• What you need to do:
Which characters are named in the plot section of the Mrs. Temple's Telegram article below? List every one.

• Document excerpt:

-- begin --

Mrs. Temple's Telegram is a 1920 American silent comedy film directed by James Cruze and starring Bryant Washburn and Wanda Hawley. It is based on the 1905 Broadway play Mrs. Temple's Telegram by Frank Wyatt. It was produced by Famous Players-Lasky and released through Paramount Pictures.

This film survives and is preserved at the Library of Congress and at Gosfilmofond, Moscow.

Plot
As described in a film magazine, Jack Temple (Washburn) adores his wife, but Mrs. Clara Temple (Hawley) is extremely jealous, and accuses him of flirting with a pretty woman in a department store tea room. After his wife's departure, the woman in question follows Jack around the store and even onto the roof of the building, where he was trying to hide. They are locked in there by the night watchman and have to remain on the roof all night. Jack realizes his wife will never believe this story, so he invents a yarn about visiting his friend John Brown (White) in a distant town. Clara suspects that he is not telling the truth and sends a telegram to Brown, while Jack convinces a friend to impersonate Brown and come to his house. Receiving the telegram, Brown goes to the Temple home. Things become complicated with the arrival of Mrs. Brown (Schaefer), the pretty young woman who caused all the trouble, but, after she introduces herself as one of Clara's cousins, all ends happily.

-- end --

• Data excerpt:
-- begin --

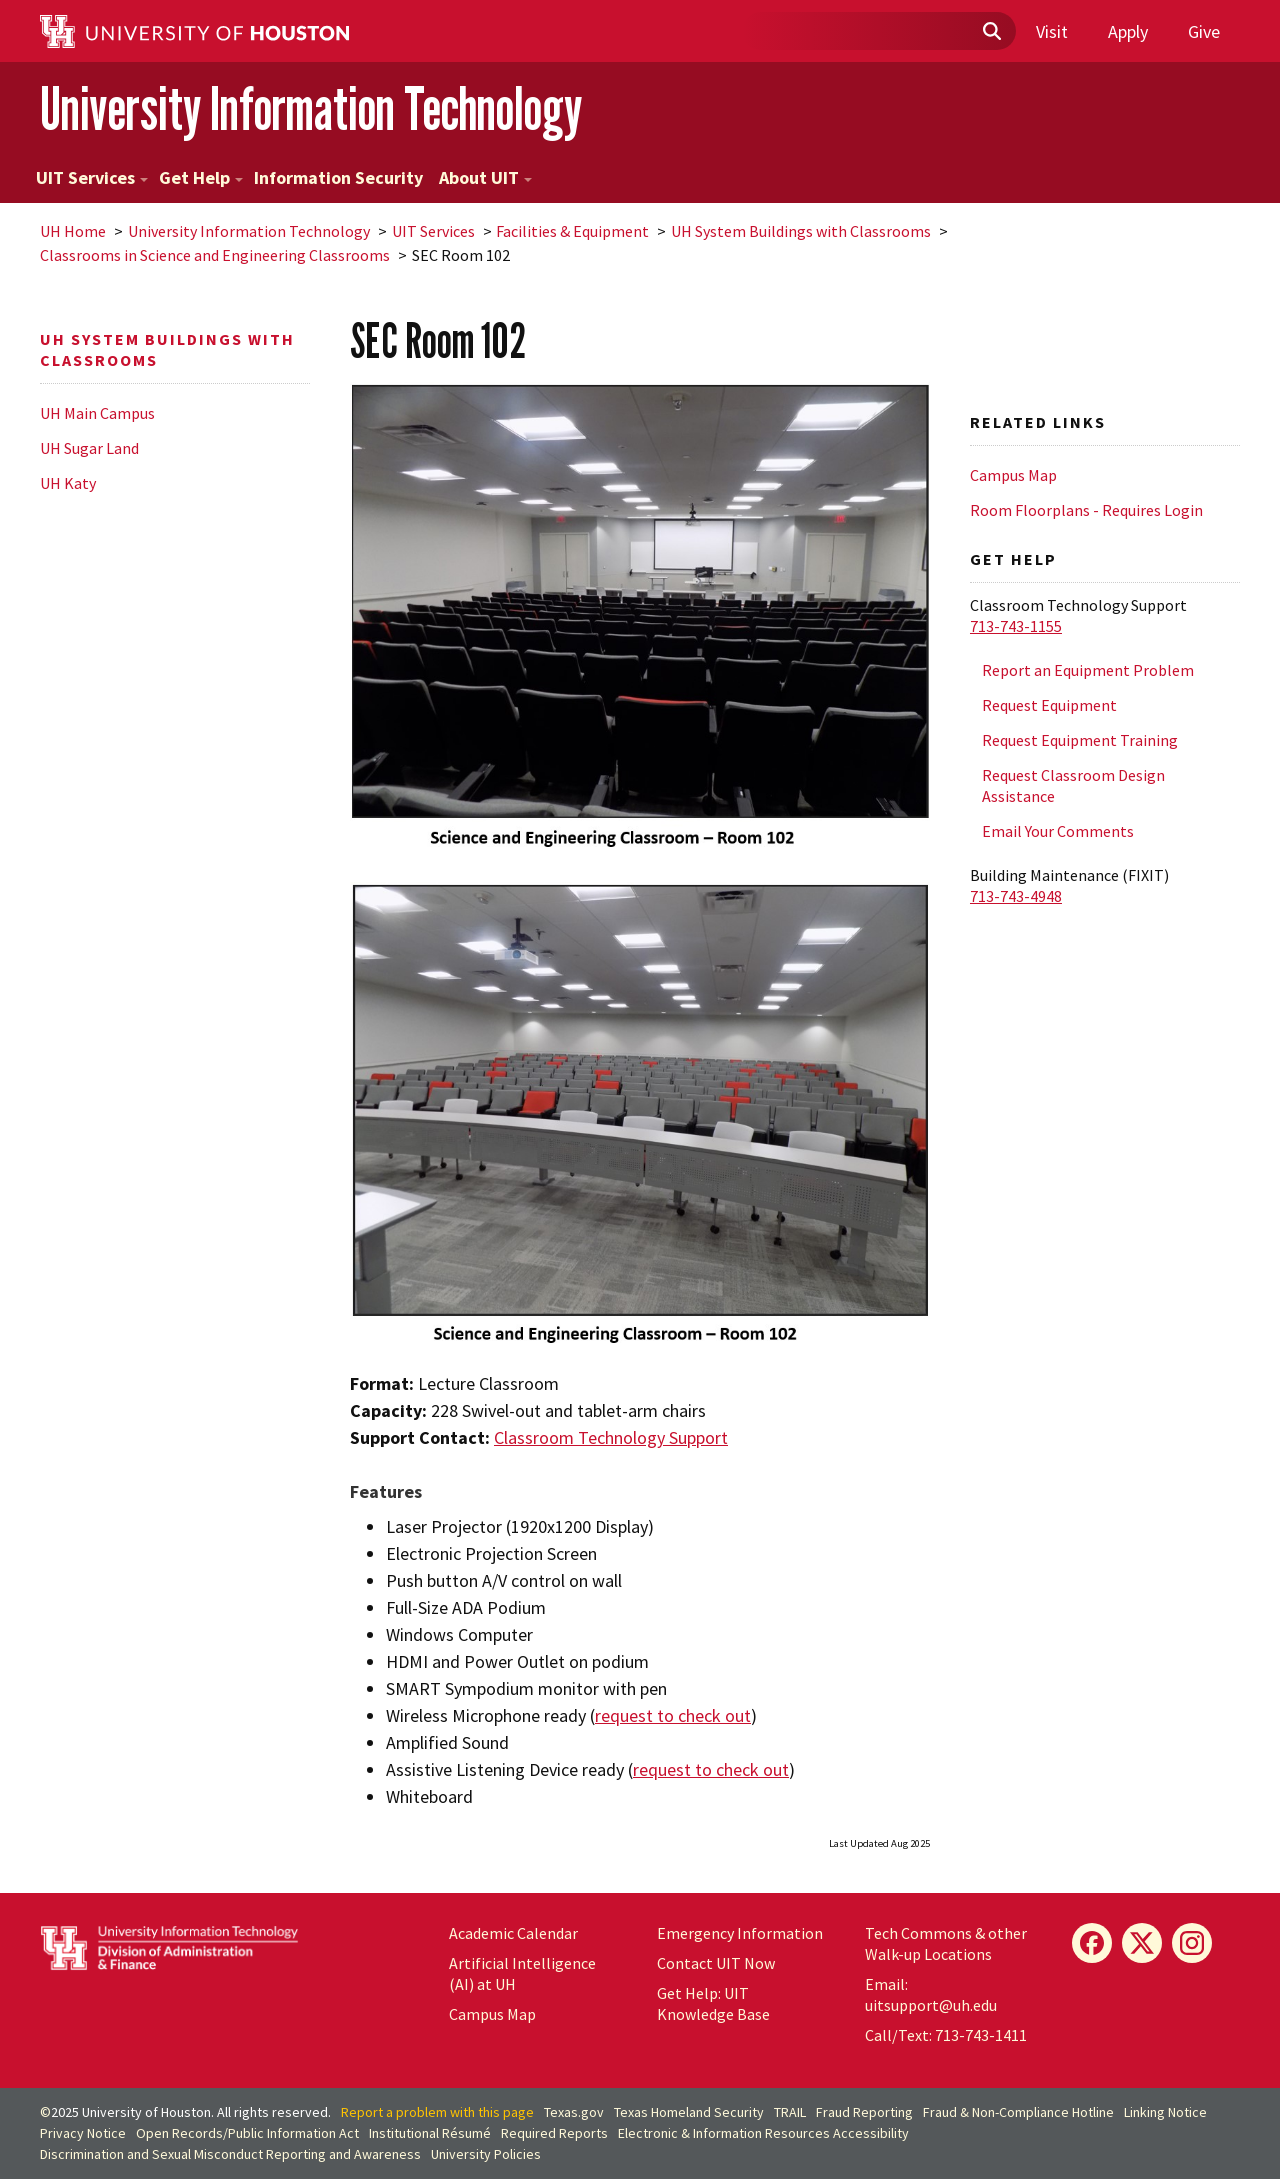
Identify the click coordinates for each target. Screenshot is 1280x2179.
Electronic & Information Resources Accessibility (763, 2133)
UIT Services (92, 177)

-- end --

• Full response:
- Jack Temple
- Mrs. Clara Temple
- John Brown
- Mrs. Brown